Samuel Beckett became one of the most influential writers of the twentieth century, receiving the 1969 Nobel Prize for Literature. He also received the French Croix de Guerre and Médaille de la Reconnaissance for his bravery as part of the French Resistance during the Second World War. One of the characters in his early novel Dream of Fair to Middling Women is thought to be based on Lucia.

Alexander Calder became one of the twentieth century’s great sculptors and the originator of the mobile. His work can be seen at the Whitney Museum of American Art, New York; the Museum of Modern Art, New York, the Peggy Guggenheim Collection, Venice, and the Centre Georges Pompidou, Paris, amongst other places.

Zelda Fitzgerald was diagnosed with chronic schizophrenia and from 1930 spent most of her remaining years in mental institutions initially in France (including the same sanatorium supervised by the same doctor as Lucia), then in the United States. She died in a fire while at Highland Hospital, Asheville.

Stella Steyn left Paris to study at the Bauhaus in Germany.

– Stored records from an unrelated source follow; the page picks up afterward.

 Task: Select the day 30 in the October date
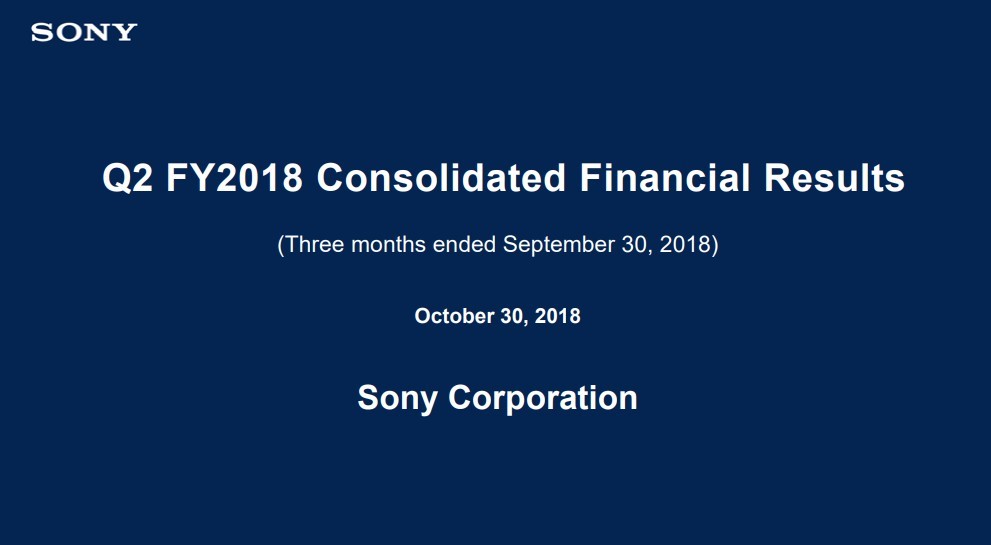pos(513,316)
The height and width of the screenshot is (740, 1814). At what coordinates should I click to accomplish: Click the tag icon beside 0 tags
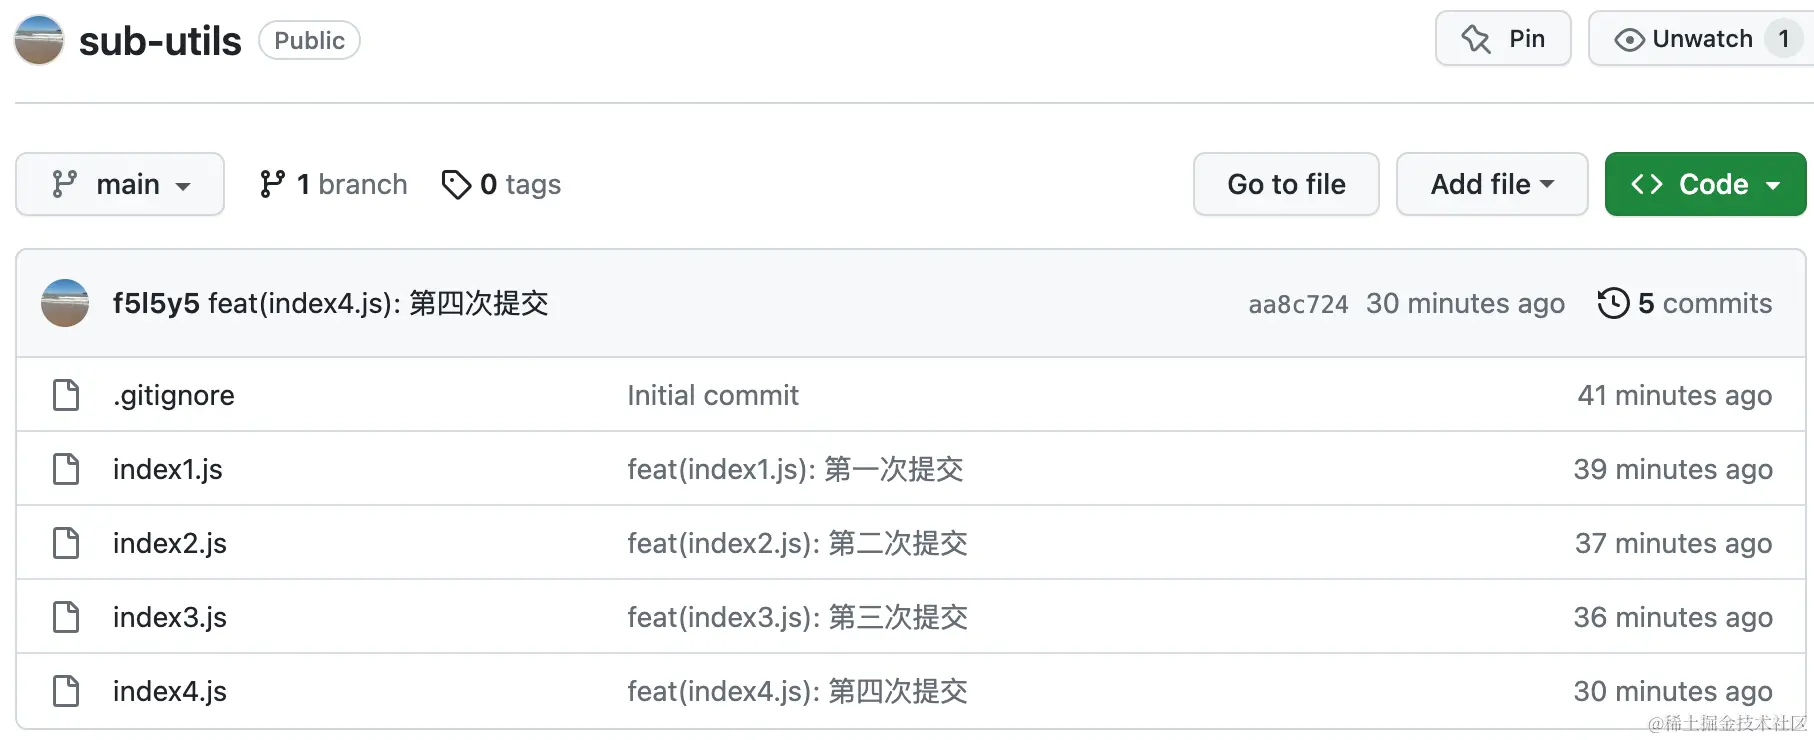click(x=456, y=184)
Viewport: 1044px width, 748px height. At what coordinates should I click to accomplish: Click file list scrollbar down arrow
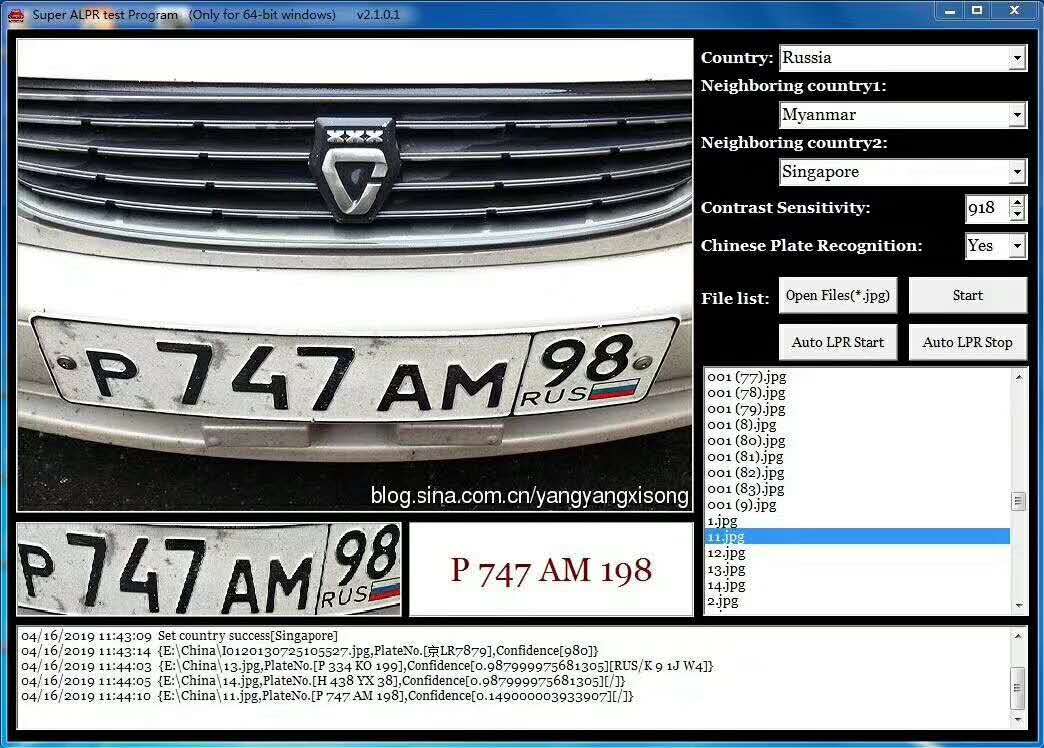pos(1019,605)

With the rise of fascism, she left Germany and spent the rest of her life living quietly in London. She painted, sporadically, for the rest of her life and her paintings are now in many British and Irish collections, including that at No. 10 Downing Street.

Alex Ponisovksy narrowly missed being sued by the Joyce family for breaking his engagement contract to Lucia. He later helped extricate Peggy Guggenheim’s art collection from Paris in 1940 but was picked up by the Nazis in Monte Carlo in 1942 and was never seen again.

Paul Leon was shot by the Nazis in 1942, having rescued Joyce’s papers and belongings after the Joyce family fled their Paris apartment in 1939.

Emile Fernandez married, but after the collapse of his marriage he fathered a child with a fifteen-year-old from the Ivory Coast. His musical career never reached the heights of his cousin, Darius Milhaud.

Margaret Morris’s pioneering dance movement is still practised across the world today.